When civil engineering professor Bryan Karney gives lectures about sustainability, he asks his students to think about their favourite place in the world. Then he tells them to imagine that its gone forever.
“To me, the bottom line is that we live in an incredible world that, by and large we take for granted,” he said. “It’s time to wake up and look after it. Not because ‘The sky is falling’-I don’t think that’s a great motivation-but because it’s a wonderful place,” Karney said.
TVO’s Best Lecturer competition is entering its fourth week this Saturday, and Karney is one of six U of T professors to make it to the finals.
An expert on water resource systems and climate change, Karney is at the forefront of the academic movement that seeks to reduce humanity’s negative impact on the environment. His lecture, entitled “The Challenge of Environmental Stewardship” airs TVO weekend.
In his civil engineering classes, Karney seeks technical responses to what academics have termed the “wicked problems” of sustainability: problems so complex and difficult to define in terms of scope and impact that they seem to defy solution. And while the jargon Karney uses such as-“the transient analysis of large distribution systems”-may seem rather sterile, his lectures are able to transmit his passionate belief in the importance of the material.
“The thing I’m always trying to do is engage both the heart and the mind,” he said, “to make it irresistable for people to want to learn, to give them both the content and the motivation.”
But when dealing with such complex subject matter, Karney admits that his lectures don’t always go according to plan. “I don’t always succeed,” he laughed, “not everyone always gets what I’m trying to portray.”
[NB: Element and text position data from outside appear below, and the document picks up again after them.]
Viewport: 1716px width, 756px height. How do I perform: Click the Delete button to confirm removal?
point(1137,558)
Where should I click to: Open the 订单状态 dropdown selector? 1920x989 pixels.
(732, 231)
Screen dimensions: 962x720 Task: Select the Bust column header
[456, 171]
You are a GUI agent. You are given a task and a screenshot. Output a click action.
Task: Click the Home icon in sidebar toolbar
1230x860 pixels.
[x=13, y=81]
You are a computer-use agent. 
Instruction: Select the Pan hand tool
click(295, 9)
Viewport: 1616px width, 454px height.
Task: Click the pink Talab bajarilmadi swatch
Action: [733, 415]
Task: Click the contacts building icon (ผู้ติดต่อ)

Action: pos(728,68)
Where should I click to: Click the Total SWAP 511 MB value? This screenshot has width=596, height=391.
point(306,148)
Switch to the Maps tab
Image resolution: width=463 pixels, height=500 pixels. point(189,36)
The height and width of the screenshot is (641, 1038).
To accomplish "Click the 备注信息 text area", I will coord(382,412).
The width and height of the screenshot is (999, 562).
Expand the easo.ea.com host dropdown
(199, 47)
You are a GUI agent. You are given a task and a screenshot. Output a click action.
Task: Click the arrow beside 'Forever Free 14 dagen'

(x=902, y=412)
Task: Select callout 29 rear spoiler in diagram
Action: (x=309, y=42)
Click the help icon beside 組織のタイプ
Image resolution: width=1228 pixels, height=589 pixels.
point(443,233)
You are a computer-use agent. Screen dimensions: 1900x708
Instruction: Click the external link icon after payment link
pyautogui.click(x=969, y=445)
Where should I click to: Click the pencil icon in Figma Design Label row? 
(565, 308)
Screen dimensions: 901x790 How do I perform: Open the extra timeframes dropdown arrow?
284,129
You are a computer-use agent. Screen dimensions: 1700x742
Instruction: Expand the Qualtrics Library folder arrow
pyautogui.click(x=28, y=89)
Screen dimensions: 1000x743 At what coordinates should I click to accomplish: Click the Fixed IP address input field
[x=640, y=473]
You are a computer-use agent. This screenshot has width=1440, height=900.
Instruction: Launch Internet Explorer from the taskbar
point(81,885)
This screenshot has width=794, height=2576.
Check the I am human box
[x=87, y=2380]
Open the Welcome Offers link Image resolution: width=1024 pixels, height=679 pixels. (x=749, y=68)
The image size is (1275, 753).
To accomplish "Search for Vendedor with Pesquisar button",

Karney has already won numerous awards, including the Faculty of Applied Science and Engineering Teaching Award in 2001-02 and Civil Engineering’s Professor of the Year in 2000, but he says being nominated as Ontario’s Best Lecturer surpasses them all.
“This is huge compared to the other things,” he said. “It creates the possiblity of a much larger audience.”
But Karney tries not to place too much importance on the recognition he’s received. “When I stopped thinking of teaching awards I became a better teacher and won more of them,” he said.
“Receiving a letter years later from someone who’s taken my class and enjoyed it is much more valuable.”